Interpretation of regression lines

The problem with fitting separate regression lines by least squares in the different groups is that it is difficult to concisely explain the difference between the groups — the difference between the predicted response in the groups depends on the value of the explanatory variable.

In the two-group example below, the difference between Y in Groups 1 and 2 is much greater when X is large than when X is small.

Parallel regression lines

Interpretation is considerably simplified if we constrain the regression lines for the different groups to have the same slope. Select Parallel lines from the pop-up menu above. Both regression lines now have the same slope c, so Group 1 is predicted to be (a - b) higher than Group 2 irrespective of the value of X.

It is not appropriate to fit parallel lines to different groups for all data sets — always check a scatterplot first — but, if it is, the resulting least squares lines are much easier to interpret.

Least squares

The principle behind fitting parallel lines to two or more groups is the same as in ordinary simple regression — we choose the parameters to minimise the sum of squared residuals. The formulae for the resulting lines are much harder to express algebraically and will therefore not be described here. However most statistical software will do the calculations for you, so the precise details are of little importance.

Gas consumption and insulation

Data were collected in the 1960s at a house in south-east England about weekly gas consumption (in 1000 cubic feet) and the average outside temperature (in degrees Celsius) for 26 weeks before and 18 weeks after cavity-wall insulation had been installed. The house thermostat was set at 20°C throughout.

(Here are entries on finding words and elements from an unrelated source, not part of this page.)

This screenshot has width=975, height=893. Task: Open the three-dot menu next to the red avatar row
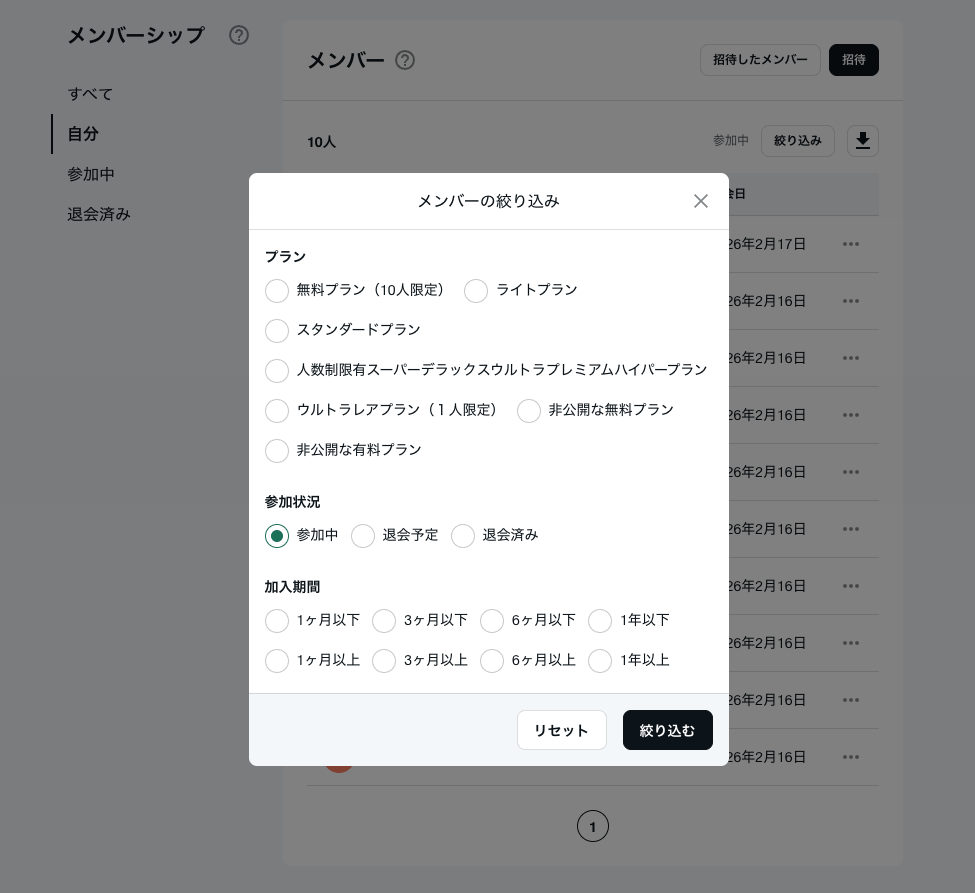[x=851, y=757]
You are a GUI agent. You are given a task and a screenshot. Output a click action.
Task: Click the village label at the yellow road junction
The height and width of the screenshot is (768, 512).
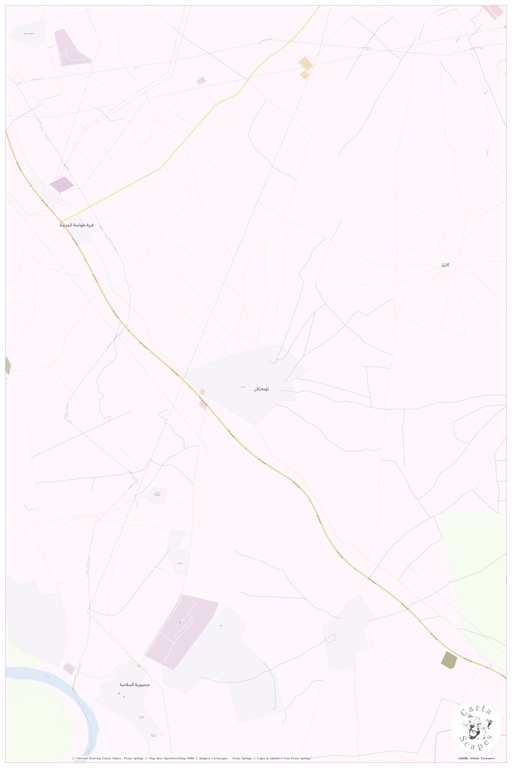pos(76,225)
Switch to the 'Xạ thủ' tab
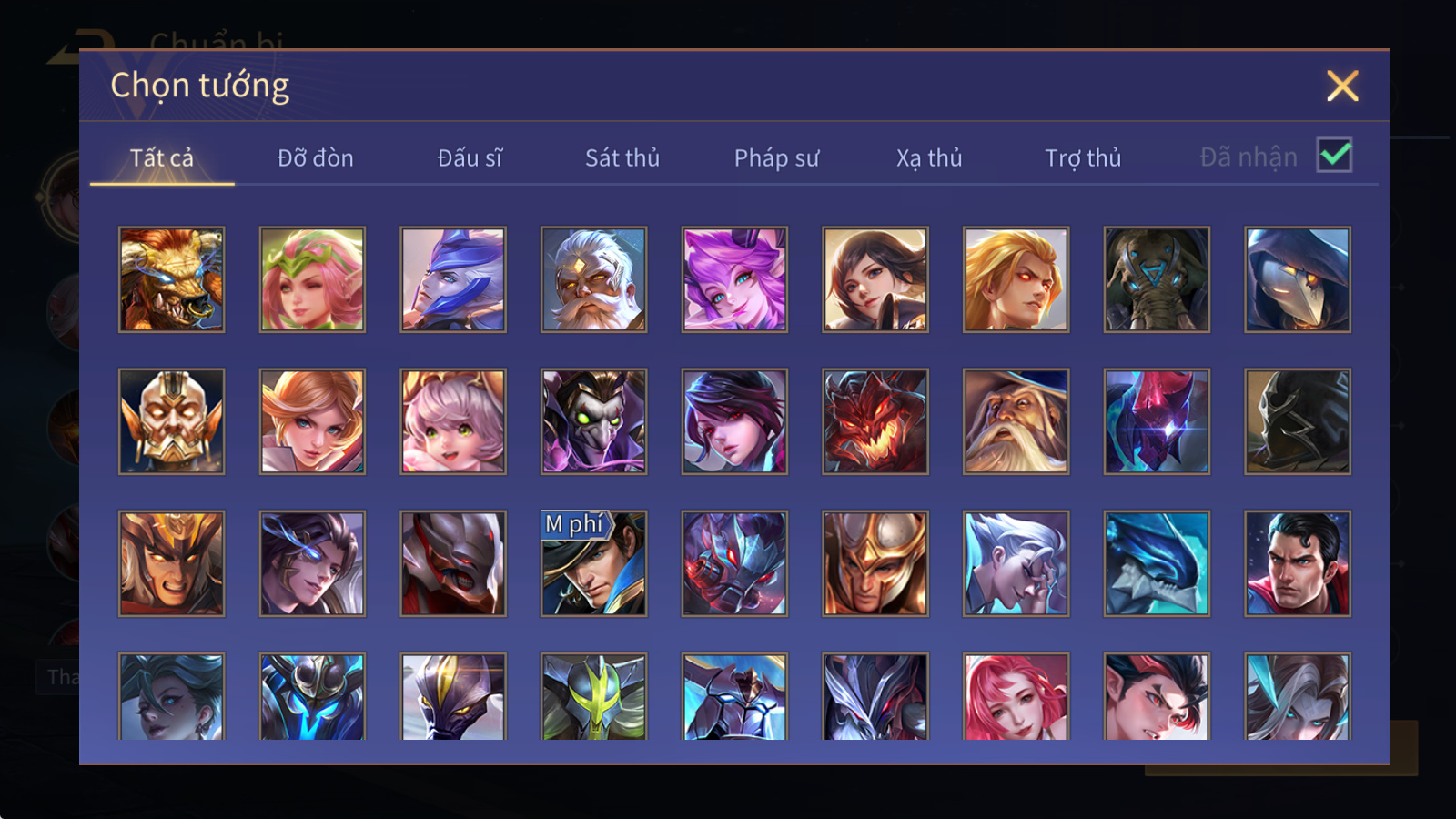Viewport: 1456px width, 819px height. (x=929, y=158)
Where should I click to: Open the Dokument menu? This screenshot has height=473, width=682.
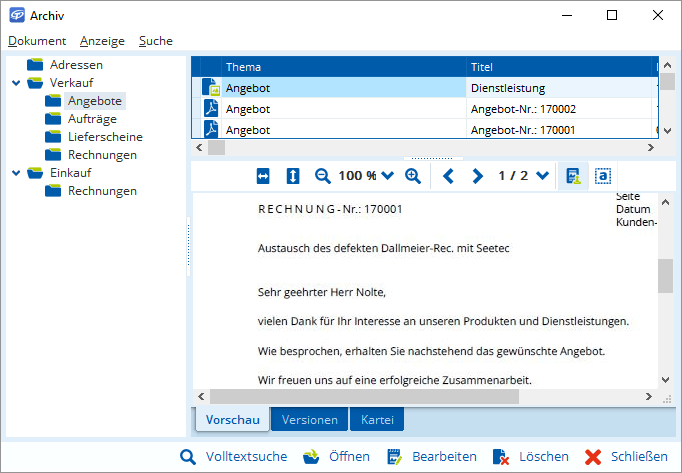click(x=37, y=41)
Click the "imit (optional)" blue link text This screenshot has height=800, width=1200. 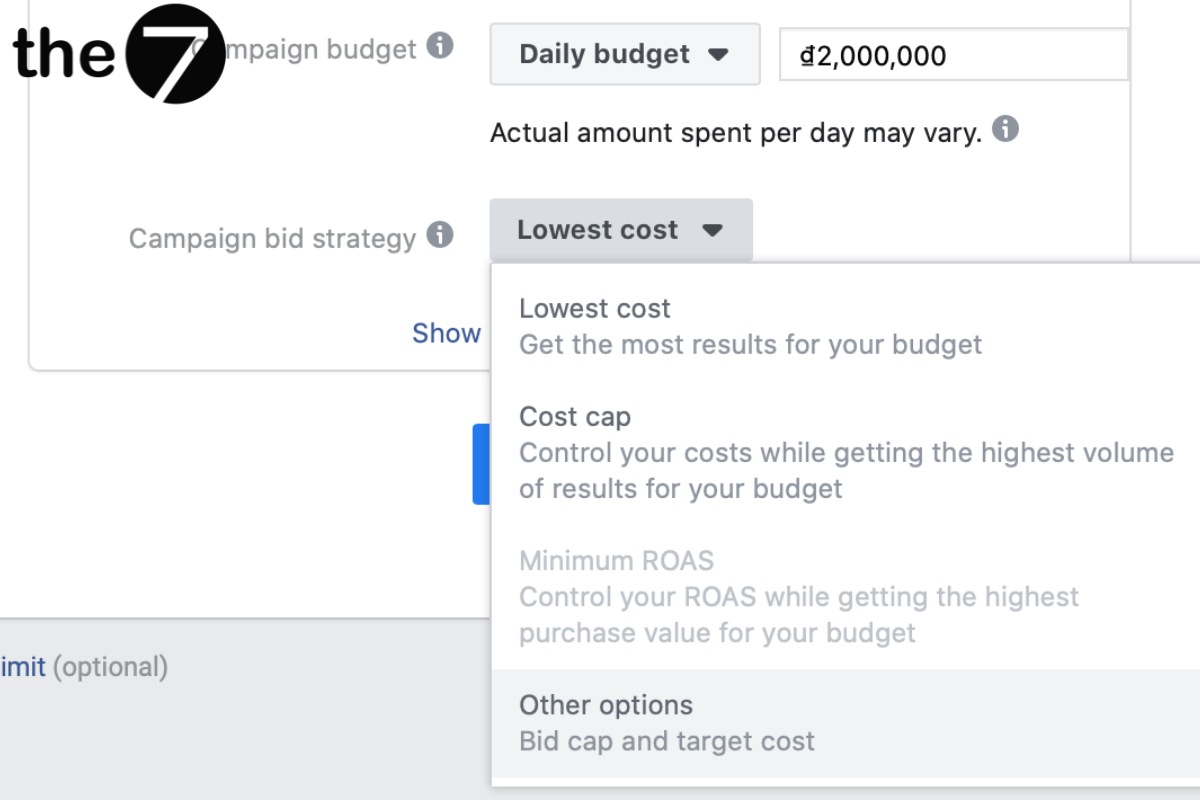point(21,667)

The diagram initially shows a single regression line that is fitted by least squares to all the data.

There is clearly a difference between gas consumption before and after insulation was installed, so select Separate lines from the pop-up menu. These lines fit much closer to the data but it is much harder to summarise the effect of the insulation since it differs depending on the temperature.

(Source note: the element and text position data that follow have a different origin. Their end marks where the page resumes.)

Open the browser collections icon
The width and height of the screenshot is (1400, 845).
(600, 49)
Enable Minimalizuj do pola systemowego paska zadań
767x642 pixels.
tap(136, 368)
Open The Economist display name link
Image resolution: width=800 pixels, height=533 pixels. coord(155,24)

The separate lines seem to be close to parallel, so finally select Equal slopes from the pop-up menu to fit two parallel lines to the data (by least squares). From these parallel lines, we can summarise the effect of the insulation as follows.

Gas consumption is (6.717 - 4.922) = 1.795 lower after insulation, regardless of the outside temperature.

Are parallel lines reasonable?

Although the parallel lines seem to fit these data reasonably well and allow the effect of insulation to be summarised concisely, it is important to consider whether they match our knowledge of the physical system underlying the data. Surely we should expect that insulation would have more effect on gas consumption when the temperature is very low than when it is high? Perhaps parallel lines are an over-simplification and separate least squares lines should be used to describe the effect of insulation, despite the extra difficulty of interpretation.